**AIM OF THE TASK:** In the data below, find the line with "This screenshot has height=687, width=736." and output it along with every later line, exactly, but not the pictures.

DATA EXCERPTS: Begin

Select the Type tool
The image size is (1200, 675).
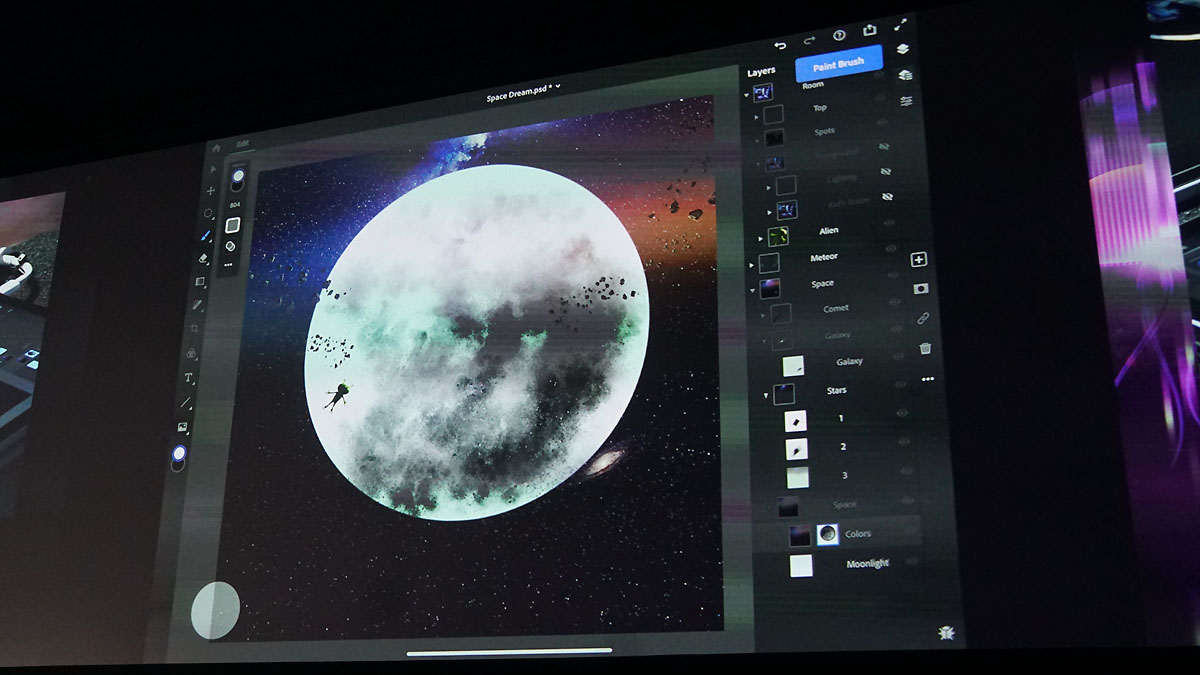click(188, 378)
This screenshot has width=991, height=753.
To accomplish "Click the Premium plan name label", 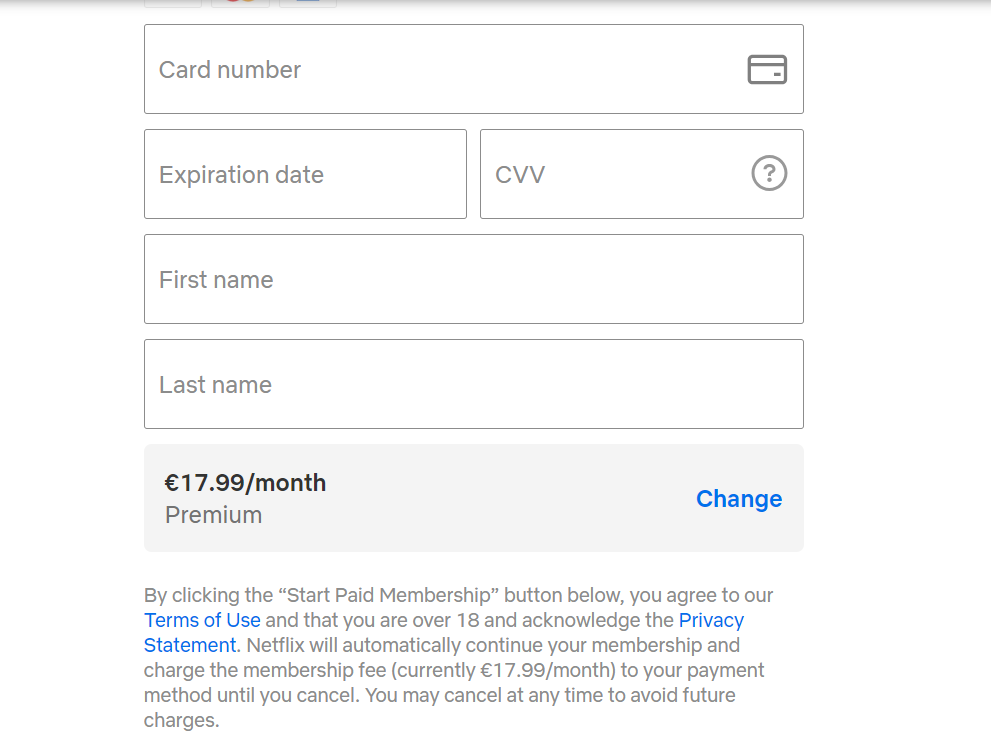I will click(214, 515).
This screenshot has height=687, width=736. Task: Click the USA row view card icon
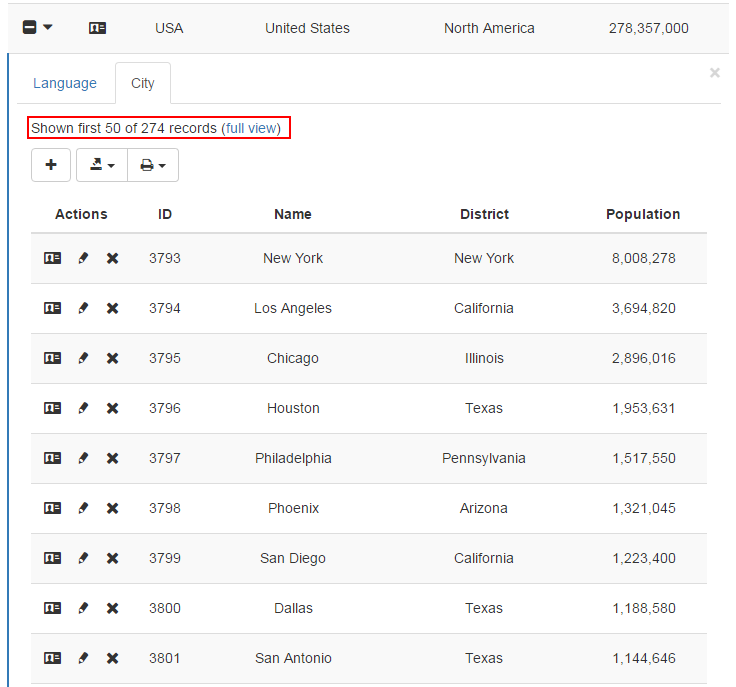tap(97, 28)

DATA EXCERPTS: End

**RESULT FOR THIS TASK:**
This screenshot has height=687, width=736. Task: Click the USA row view card icon
tap(97, 28)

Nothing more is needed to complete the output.